# Fragmento
====

El presidente turco, Recep Tayyip Erdogan, ha utilizado el golpe de Estado militar que sufrió el país hace poco más de una semana para realizar una purga ideológica.
Nada nuevo bajo el sol de Occidente. Los intereses creados tanto por la UE como por la OTAN sobre la República de Turquía en los últimos años -y especialmente en los últimos meses- constituyen hoy un arma de doble filo. El presidente turco, Recep Tayyip Erdogan, ha utilizado el golpe de Estado militar que sufrió el país hace poco más de una semana para realizar una purga ideológica que va mucho más allá de los criterios constitucionalistas y de estricto respeto al Estado de derecho que dice defender. Su partido, AKP (Partido de la Justicia y el Desarrollo), gobierna Turquía desde 2002 -con Erdogan como Primer Ministro de 2002 a 2014 y de Presidente de 2014 a la actualidad- con un programa ideológico conservador y aparentemente moderado en lo religioso. Pero lo cierto es que el rumbo del AKP ha cambiado notablemente con el paso de los años. El partido que ganara las elecciones a comienzos de siglo con un programa cercano a lo que se denomina 'democracia islámica' ha ido reforzando sus posiciones islamistas a la vez que abandona las prácticas democráticas, pese a haber obtenido los mejores resultados de su historia en las últimas elecciones generales.

====

# Material
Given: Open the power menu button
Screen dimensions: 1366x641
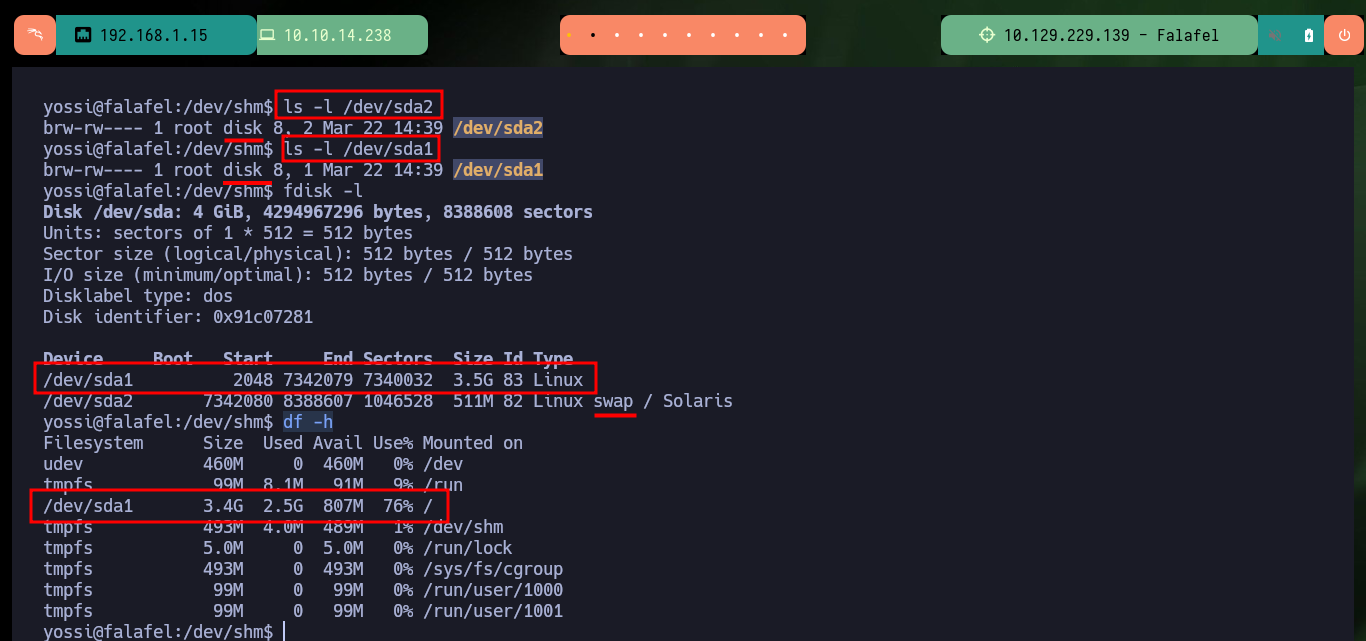Looking at the screenshot, I should point(1344,35).
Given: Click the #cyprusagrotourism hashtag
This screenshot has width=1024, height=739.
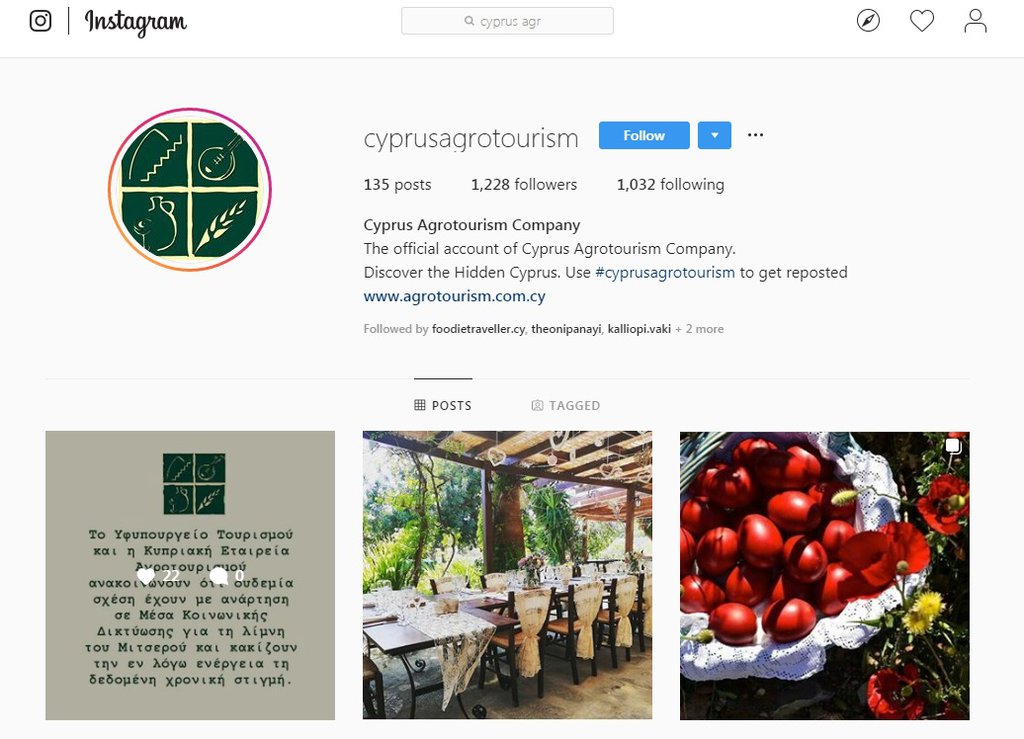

====

# Tareas escritas
1. Enumera todas las siglas que aparecen en el fragmento sobre Turquía.
2. Según el fragmento, ¿qué cargo ocupó Erdogan entre 2002 y 2014?

# Respuestas
1. UE, OTAN y AKP.

2. Fue Primer Ministro de Turquía.